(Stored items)
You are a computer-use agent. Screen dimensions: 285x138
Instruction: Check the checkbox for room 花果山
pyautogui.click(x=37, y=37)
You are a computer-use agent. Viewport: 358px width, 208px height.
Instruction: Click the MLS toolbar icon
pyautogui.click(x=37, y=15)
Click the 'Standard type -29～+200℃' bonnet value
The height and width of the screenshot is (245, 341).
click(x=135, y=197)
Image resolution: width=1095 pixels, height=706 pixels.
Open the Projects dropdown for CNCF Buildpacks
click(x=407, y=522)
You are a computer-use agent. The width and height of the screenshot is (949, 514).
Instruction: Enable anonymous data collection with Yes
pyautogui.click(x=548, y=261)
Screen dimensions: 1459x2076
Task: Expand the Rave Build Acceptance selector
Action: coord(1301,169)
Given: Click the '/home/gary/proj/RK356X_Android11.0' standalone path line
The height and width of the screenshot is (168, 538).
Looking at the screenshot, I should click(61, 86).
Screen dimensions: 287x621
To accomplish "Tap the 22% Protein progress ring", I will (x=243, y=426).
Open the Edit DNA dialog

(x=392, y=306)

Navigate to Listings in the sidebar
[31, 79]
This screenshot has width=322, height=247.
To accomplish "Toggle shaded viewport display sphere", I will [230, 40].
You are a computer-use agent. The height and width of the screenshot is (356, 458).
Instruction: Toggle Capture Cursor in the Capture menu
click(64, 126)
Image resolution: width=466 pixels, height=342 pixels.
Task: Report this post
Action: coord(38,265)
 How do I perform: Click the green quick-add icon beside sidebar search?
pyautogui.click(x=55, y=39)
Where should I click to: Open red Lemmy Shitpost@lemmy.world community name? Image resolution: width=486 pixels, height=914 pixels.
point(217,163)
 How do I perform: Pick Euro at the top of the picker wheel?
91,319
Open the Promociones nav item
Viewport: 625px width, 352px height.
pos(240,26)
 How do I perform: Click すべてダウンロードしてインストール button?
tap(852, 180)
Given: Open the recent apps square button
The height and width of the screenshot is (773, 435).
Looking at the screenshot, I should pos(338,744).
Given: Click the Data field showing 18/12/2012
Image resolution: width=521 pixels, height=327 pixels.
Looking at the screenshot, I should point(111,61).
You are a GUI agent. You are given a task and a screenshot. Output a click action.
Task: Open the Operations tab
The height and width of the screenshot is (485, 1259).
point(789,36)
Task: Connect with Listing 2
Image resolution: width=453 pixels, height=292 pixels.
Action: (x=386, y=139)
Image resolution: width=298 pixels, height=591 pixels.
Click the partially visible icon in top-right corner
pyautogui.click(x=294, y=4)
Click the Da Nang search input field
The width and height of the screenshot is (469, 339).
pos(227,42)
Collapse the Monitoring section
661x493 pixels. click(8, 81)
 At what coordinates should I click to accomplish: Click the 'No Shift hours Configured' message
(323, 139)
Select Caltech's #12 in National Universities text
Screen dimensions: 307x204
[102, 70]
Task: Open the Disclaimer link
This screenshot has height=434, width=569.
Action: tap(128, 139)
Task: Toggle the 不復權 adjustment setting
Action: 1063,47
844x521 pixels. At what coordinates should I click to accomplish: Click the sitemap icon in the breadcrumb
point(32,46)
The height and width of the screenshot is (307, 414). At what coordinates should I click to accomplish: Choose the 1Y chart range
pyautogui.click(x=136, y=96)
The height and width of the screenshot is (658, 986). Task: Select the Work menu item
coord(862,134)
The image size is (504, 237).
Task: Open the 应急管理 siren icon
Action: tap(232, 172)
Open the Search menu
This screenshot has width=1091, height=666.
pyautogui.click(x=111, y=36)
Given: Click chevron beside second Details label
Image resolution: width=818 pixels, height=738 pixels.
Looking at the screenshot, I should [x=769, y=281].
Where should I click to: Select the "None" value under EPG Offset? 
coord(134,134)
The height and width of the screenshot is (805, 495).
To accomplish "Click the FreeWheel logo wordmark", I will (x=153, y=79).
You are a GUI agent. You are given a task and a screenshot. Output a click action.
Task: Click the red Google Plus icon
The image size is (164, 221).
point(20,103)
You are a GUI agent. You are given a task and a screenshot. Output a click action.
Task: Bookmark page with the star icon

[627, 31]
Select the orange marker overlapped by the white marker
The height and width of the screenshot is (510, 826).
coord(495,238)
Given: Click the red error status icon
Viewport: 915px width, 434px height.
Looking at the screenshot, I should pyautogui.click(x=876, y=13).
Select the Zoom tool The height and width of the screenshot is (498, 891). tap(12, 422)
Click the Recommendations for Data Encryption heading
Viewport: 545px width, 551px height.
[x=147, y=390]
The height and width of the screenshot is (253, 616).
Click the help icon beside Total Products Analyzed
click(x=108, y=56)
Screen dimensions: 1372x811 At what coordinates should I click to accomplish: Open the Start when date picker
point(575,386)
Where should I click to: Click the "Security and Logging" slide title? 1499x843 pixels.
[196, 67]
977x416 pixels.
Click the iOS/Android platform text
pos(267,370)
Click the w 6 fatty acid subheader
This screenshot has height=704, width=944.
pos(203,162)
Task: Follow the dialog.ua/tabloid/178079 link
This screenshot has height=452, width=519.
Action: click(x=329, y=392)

**Brief**
Read through the records above and copy the lines that contain "agent".

**Exercise answer**
You are a computer-use agent. Screen dimensions: 285x138
You are a computer-use agent. Viewport: 358px width, 208px height.
You are a computer-use agent. The width and height of the screenshot is (949, 514).
You are a computer-use agent. The height and width of the screenshot is (356, 458).
You are a GUI agent. You are given a task and a screenshot. Output a click action.
You are a GUI agent. You are given a task and a screenshot. Output a click action.
You are a GUI agent. You are given a task and a screenshot. Output a click action.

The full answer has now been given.